As questões da Mutilação Genital Feminina (MGF) e do Tráfico de Seres Humanos (TSH)
Estes dois problemas têm naturezas e contornos totalmente diferentes, mas têm em comum o facto de estarem fortemente associados aos processos de globalização típicos das sociedades humanas contemporâneas e que se têm acentuado também na sociedade portuguesa dos últimos anos.
Ambos constituem violações muito graves dos direitos humanos, e especificamente dos direitos sexuais e reprodutivos, sobretudo das mulheres. Ambos constituíram por isso temas de intervenção da APF nos últimos anos.
Em relação à MGF, a APF foi pioneira na sua abordagem pública, desde o início do novo milénio, a qual esteve relacionada com a constituição do Grupo Intersectorial sobre MGF (que a APF integra desde a sua fundação em 2008), e com a elaboração e implementação dos sucessivos Programas Nacionais para a Eliminação da MGF.
Para além da pertença a este grupo, atualmente, como foi referido, a APF está a promover diversos projetos de prevenção e combate à MGF e outras práticas tradicionais nefastas, trabalhando diretamente com as comunidades em risco, nomeadamente com a comunidade guineense.
Em relação ao combate ao Tráfico de Seres Humanos, a APF iniciou as suas atividades a partir da intervenção do Espaço Pessoa no Porto que, ao intervir no problema do trabalho sexual, acabou por enfrentar o problema do TSH.
Em 2008 foi celebrado entre a APF e diversas estruturas governamentais, um protocolo para a abertura de uma Casa de Abrigo e Proteção para mulheres vítimas de TSH, que funciona desde essa altura.

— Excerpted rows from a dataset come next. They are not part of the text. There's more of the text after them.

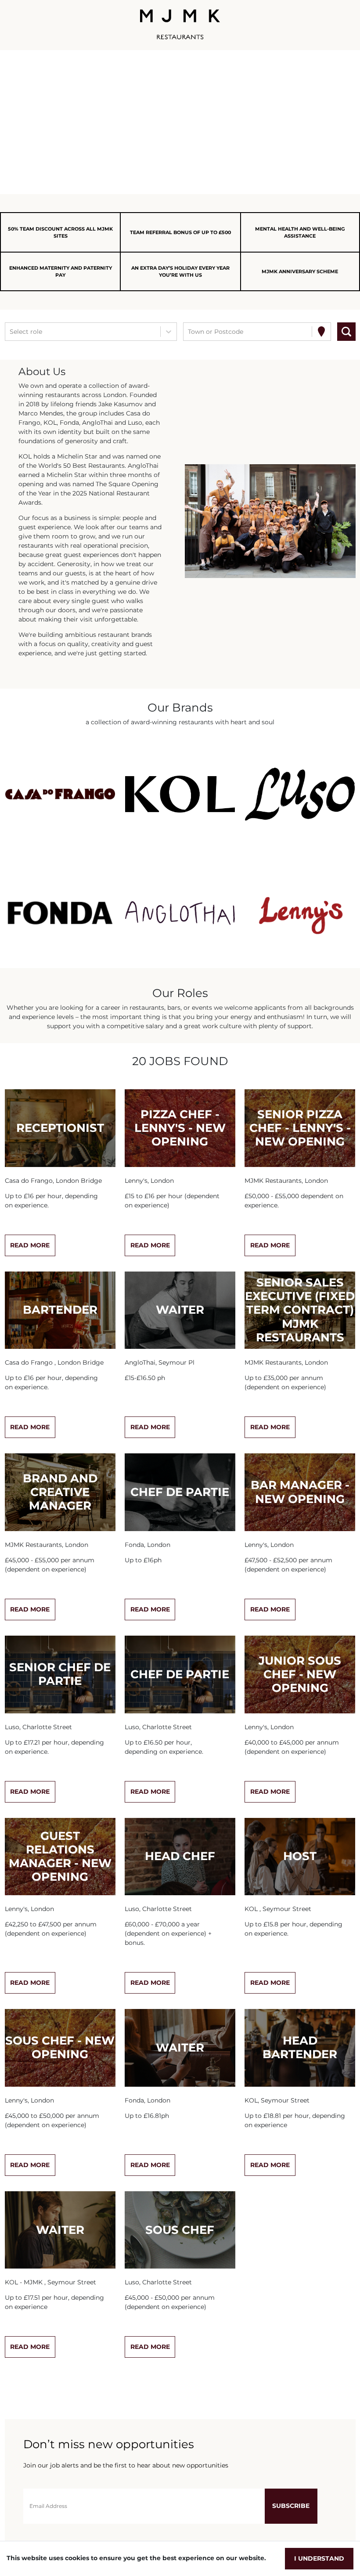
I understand (319, 2558)
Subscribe (291, 2506)
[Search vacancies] (346, 331)
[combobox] (10, 331)
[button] (60, 794)
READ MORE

Em 2013, a APF e a Secretária de Estado dos Assuntos Parlamentares e Igualdade assinaram um novo protocolo que permitiu a continuidade das EMES – Equipas Multidisciplinares Especializadas na Assistência a Vítimas de Tráfico, que têm estado envolvidas no terreno no apoio a vítimas, formação dos profissionais das OPC e promoção de ações de sensibilização públicas.
A APF integra a Rede Nacional de Apoio e Proteção das Vítimas de Tráfico de Seres Humanos e é uma das duas ONG que integram a sua Comissão de Acompanhamento.